Bryant, his 13-year-old daughter Gianna and seven others were killed in a helicopter crash Sunday in Calabasas, a tragedy that has rocked the city of Los Angeles where he played his entire NBA career with the Los Angeles Lakers, becoming one of the greatest basketball players of all time.
“I don’t think just Los Angeles is mourning the loss of Kobe Bryant. Kobe was a special person,” Goodell said. “I did have the opportunity to meet him. He obviously brought a lot to our world and I think all of us not only feel for the tragic events to his family but as well as everyone else who was a passenger on that helicopter. It’s hard to understand and it’s hard to process.
Goodell noted the Bryant tribute Sunday during the league’s annual Pro Bowl, and that there was a moment of silence ahead of the official Super Bowl Opening Night on Monday. “We as a league have been very responsive and I think respectful of somebody who contributed so much to sports,” he said Wednesday. “We also lost one of our own legends last night, Chris Doleman, who I personally was very fond of and meant a great deal to me and the league. I think both of those individuals will be seen on Sunday in some fashion in a respectful way.”

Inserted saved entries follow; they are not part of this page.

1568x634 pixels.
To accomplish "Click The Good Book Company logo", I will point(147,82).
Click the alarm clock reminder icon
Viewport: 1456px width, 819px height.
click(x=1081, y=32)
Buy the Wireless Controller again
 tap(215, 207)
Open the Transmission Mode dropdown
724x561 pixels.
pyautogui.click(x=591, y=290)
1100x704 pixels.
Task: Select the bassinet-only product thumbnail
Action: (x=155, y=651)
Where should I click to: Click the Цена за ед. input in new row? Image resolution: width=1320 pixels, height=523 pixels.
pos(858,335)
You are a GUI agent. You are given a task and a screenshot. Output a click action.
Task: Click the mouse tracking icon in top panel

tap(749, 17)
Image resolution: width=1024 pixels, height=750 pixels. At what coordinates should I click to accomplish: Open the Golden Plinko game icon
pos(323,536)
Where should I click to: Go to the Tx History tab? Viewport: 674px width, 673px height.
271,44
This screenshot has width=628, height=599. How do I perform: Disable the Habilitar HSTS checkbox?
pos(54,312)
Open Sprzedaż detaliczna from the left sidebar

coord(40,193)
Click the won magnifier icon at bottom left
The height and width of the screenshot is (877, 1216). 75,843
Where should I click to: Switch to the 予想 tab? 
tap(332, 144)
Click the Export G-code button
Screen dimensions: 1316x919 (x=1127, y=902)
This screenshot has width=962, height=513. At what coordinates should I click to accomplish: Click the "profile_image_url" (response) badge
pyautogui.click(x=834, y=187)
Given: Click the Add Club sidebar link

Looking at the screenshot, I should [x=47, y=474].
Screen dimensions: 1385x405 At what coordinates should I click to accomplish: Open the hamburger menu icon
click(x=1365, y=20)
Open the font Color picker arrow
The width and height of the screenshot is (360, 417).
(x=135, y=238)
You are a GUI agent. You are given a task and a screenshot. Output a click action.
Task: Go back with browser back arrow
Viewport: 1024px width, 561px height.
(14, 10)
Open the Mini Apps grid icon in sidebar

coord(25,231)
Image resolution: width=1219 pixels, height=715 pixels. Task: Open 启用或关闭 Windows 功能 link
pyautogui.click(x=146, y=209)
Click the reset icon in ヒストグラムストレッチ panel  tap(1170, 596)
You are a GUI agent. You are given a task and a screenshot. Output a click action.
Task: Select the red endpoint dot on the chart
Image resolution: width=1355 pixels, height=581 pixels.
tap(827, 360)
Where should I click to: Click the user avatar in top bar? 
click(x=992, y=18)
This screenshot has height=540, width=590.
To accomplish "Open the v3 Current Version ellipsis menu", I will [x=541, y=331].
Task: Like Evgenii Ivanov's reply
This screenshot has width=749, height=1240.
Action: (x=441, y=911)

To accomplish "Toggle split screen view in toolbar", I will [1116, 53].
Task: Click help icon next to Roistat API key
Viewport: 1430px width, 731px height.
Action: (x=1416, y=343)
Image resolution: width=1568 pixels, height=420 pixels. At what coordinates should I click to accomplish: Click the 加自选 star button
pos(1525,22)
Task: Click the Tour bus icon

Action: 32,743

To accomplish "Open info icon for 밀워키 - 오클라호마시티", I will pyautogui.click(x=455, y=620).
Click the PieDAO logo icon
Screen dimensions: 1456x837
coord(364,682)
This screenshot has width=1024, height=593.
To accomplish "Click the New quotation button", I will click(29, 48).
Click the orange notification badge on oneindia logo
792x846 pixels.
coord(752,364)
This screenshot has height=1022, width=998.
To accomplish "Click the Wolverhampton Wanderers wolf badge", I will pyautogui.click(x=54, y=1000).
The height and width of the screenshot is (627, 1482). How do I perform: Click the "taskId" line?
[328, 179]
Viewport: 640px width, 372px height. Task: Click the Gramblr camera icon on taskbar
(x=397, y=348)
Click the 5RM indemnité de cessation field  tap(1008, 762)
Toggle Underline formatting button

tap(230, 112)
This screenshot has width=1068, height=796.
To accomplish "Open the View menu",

Doleman, the Hall of Fame defensive lineman for the Minnesota Vikings, died Wednesday of brain cancer at age 58.
The Grammy Awards were among the high-profile events that already have paid tribute to Bryant, with a song from Alicia Keys and Boyz II Men to open the CBS telecast Sunday. Yesterday, organizers of the Oscars confirmed that the February 9 telecast on ABC will also feature a tribute; Bryant won an Animated Short Oscar in 2018 for his Dear Basketball.
Also on Wednesday, Shaquille O’Neal, Bryant’s Lakers teammate who combined to win three NBA championships, said he was donating all proceeds from his Super Bowl LIV concert party to the Kobe and Vanessa Bryant Foundation. O’Neal had spoken emotionally about Bryant during a segment the night before on an NBA on TNT segment.